I found this piece interesting:

>The Sikuli Search prototype has a database of 102 popular computer books
covering various operating systems (e.g., Windows XP, MacOS) and applications
(e.g., Photoshop, Office), all represented in PDF4. This database contains
more than 50k screenshots. The three-feature indexing scheme is written in C++
to index these screenshots, using SIFT [11] to extract visual features,
Tesseract5 for OCR, and Ferret6 for indexing the text surrounding the
screenshots. All other server-side functionality, such as accepting queries
and formatting search results, is implemented in Ruby on Rails7 with a SQL
database. On the client side, the interfaces for searching and annotating
screenshots are implemented in Java.

... and the scripting engine is in Python.

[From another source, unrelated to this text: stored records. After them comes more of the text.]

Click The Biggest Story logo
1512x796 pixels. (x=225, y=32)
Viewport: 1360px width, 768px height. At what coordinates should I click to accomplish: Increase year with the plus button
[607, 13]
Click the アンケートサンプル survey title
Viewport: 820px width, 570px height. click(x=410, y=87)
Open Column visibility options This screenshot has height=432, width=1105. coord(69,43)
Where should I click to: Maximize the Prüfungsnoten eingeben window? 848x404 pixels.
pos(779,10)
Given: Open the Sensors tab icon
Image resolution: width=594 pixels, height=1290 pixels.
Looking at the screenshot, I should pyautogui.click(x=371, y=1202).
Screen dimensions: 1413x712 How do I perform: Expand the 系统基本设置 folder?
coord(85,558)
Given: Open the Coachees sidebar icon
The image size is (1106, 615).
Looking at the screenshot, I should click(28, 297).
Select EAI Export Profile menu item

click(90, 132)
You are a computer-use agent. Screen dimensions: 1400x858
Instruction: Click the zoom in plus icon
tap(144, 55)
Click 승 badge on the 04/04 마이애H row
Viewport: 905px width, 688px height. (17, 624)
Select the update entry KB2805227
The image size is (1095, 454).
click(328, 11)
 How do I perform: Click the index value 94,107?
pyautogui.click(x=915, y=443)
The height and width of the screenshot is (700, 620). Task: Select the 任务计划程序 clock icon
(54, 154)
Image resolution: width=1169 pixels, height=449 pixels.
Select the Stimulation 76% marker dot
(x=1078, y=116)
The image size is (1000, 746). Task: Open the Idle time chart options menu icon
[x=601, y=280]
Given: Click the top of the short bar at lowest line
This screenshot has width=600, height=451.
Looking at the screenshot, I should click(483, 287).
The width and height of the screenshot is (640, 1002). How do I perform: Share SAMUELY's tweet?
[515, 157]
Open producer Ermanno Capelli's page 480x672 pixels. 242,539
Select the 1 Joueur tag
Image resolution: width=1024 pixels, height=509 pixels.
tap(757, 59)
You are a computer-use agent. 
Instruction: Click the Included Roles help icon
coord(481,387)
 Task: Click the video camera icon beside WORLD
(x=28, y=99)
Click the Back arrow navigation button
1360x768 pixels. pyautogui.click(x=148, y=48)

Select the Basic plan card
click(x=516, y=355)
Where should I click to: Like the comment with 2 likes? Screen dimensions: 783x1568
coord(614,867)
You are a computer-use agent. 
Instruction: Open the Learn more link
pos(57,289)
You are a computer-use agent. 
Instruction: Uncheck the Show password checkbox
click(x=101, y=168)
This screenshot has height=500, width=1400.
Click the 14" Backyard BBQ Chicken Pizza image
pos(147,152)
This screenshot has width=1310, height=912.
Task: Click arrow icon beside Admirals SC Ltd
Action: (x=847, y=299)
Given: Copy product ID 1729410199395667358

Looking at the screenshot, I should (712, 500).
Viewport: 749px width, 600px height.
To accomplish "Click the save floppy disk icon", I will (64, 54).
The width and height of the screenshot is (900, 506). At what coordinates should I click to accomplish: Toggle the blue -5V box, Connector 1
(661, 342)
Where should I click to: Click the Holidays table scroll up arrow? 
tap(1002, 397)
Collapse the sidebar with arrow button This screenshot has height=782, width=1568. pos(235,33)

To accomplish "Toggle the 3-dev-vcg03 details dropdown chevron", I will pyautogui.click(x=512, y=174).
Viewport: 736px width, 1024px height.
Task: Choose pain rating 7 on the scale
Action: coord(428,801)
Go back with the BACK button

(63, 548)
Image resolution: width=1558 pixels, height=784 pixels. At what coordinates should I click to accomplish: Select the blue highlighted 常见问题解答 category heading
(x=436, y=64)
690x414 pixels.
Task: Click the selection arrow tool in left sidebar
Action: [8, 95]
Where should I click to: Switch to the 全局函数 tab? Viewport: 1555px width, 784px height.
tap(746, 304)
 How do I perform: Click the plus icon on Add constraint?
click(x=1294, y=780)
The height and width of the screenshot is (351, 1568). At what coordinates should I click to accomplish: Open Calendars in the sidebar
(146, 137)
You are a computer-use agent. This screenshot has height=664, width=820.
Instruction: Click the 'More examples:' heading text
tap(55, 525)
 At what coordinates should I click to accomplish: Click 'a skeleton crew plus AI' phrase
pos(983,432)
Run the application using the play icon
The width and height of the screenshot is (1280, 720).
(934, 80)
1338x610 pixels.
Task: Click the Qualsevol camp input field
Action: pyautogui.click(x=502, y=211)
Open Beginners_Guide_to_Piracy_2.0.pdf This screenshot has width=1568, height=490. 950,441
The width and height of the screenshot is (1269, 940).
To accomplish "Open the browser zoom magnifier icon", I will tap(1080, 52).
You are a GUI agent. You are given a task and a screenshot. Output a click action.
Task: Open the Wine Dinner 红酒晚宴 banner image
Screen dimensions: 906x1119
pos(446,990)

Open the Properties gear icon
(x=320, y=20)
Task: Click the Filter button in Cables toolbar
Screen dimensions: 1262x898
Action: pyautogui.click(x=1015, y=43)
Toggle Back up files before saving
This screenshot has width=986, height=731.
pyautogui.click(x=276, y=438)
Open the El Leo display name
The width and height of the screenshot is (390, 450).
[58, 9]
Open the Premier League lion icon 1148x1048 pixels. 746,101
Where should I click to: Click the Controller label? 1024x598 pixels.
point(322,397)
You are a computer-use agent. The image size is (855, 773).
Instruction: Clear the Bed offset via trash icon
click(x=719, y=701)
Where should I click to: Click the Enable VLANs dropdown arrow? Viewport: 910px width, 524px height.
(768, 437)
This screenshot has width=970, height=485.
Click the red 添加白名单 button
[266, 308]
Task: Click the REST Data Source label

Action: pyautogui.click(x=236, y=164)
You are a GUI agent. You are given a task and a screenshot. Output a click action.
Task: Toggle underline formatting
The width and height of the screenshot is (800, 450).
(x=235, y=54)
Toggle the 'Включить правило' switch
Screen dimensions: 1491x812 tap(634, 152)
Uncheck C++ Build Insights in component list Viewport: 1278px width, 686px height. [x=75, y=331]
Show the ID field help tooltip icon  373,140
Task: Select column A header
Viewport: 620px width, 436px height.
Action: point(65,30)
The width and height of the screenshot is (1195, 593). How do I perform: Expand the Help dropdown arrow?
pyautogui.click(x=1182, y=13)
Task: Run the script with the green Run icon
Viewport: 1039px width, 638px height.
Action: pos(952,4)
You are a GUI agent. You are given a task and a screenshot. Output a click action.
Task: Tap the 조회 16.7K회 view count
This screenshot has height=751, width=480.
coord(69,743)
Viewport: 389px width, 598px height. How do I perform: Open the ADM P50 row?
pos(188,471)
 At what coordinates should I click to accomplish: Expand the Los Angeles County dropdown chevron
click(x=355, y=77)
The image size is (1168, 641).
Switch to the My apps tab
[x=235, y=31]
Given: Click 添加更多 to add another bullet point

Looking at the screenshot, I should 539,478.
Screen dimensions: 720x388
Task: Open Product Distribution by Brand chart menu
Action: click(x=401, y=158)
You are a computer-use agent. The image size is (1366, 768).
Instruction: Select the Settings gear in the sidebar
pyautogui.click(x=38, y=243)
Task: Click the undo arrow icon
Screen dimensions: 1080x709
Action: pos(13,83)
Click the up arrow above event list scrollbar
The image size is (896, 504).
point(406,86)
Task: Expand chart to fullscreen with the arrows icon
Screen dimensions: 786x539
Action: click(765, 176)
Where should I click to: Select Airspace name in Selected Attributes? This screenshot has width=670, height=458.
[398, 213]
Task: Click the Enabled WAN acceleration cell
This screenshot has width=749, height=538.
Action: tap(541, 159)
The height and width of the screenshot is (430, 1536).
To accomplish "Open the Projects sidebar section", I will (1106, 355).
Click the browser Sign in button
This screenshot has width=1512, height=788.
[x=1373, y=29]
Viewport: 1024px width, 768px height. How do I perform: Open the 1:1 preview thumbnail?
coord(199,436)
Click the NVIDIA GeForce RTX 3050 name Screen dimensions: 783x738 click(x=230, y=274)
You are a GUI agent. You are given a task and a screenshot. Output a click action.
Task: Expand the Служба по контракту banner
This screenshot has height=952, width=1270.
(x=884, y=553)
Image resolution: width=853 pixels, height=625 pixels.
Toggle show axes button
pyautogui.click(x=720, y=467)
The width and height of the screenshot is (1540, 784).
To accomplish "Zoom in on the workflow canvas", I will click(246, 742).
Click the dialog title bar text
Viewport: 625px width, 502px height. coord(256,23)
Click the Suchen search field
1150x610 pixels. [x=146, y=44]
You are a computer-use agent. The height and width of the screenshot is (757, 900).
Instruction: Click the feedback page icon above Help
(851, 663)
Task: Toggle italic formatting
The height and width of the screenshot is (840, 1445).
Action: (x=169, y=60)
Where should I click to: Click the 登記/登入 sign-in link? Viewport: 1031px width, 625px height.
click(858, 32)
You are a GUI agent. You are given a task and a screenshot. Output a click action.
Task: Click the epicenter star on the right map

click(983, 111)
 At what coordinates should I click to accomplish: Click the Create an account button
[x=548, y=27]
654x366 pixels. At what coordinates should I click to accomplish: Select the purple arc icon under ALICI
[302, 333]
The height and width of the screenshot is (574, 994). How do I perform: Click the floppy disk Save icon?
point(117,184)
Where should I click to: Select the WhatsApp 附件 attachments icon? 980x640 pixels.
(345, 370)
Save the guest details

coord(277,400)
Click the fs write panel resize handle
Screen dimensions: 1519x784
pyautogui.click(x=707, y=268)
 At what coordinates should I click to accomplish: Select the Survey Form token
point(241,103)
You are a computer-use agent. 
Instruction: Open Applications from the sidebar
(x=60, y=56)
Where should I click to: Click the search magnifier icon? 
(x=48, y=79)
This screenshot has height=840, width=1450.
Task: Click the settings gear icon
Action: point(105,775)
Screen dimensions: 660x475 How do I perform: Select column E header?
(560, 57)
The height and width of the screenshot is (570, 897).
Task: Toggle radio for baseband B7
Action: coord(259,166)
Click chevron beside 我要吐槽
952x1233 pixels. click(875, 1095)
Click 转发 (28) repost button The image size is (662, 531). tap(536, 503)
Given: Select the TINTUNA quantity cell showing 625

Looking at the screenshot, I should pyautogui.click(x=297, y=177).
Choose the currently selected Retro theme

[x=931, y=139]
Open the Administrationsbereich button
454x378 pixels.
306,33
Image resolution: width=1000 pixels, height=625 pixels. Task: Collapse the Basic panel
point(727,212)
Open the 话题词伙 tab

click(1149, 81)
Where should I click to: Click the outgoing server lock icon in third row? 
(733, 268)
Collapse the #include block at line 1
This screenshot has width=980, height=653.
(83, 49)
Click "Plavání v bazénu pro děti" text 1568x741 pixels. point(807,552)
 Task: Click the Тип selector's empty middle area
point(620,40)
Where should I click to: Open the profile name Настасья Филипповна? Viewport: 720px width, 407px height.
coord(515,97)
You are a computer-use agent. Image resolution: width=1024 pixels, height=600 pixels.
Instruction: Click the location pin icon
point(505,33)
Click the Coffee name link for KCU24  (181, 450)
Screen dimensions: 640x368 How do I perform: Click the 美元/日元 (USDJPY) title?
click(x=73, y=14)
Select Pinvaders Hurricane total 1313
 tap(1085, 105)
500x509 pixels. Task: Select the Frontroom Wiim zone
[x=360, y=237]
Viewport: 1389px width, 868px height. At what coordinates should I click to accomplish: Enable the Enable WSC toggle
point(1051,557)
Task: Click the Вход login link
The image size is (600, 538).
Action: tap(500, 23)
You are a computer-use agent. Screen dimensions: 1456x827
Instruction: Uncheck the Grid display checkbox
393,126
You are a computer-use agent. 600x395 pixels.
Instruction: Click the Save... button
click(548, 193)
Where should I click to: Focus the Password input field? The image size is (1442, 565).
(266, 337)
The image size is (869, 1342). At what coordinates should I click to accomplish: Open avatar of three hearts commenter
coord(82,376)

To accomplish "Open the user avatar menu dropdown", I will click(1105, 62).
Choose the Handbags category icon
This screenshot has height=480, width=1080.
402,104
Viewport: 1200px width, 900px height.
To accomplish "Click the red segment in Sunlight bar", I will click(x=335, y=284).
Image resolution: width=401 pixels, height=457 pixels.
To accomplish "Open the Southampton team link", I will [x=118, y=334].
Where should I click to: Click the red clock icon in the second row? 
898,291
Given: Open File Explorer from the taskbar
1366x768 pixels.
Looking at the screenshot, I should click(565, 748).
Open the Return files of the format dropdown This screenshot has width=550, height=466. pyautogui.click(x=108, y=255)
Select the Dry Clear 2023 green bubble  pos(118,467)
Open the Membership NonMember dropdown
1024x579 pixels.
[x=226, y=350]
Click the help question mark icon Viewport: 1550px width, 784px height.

Sometimes I wonder if Computer Science wouldn't have been better off with a
constantly evolving _C_ rather than all this mess. Every time I build a web
application I feel as if I am building Frankenstein's body with different
animal parts.

There were two major attempts to bring computers to the _masses_ COBOL and SQL
and they both managed to produce the opposite result rather than the masses
using them a demand was created for very highly paid Programmer jobs!
Electronic Engineers never attempted to teach the _masses_ how to build TV's.
In the late 80's I was teaching laymen things like 'How to Use MSDOS' and
'Introduction to Wordperfect' which paid for the rent but overall was a
depressing experience. I also taught at the same time 'Pascal' and 'C' to
Mechanical Engineers, my conclusion was that some people take to programming -
like some people take to maths, they enjoy it and after an initial push they
will teach themselves the rest and the rest will never touch programming even
if their life depended on it.

In my mind the only successful 'programming for the masses' products are Excel
and partly HTML.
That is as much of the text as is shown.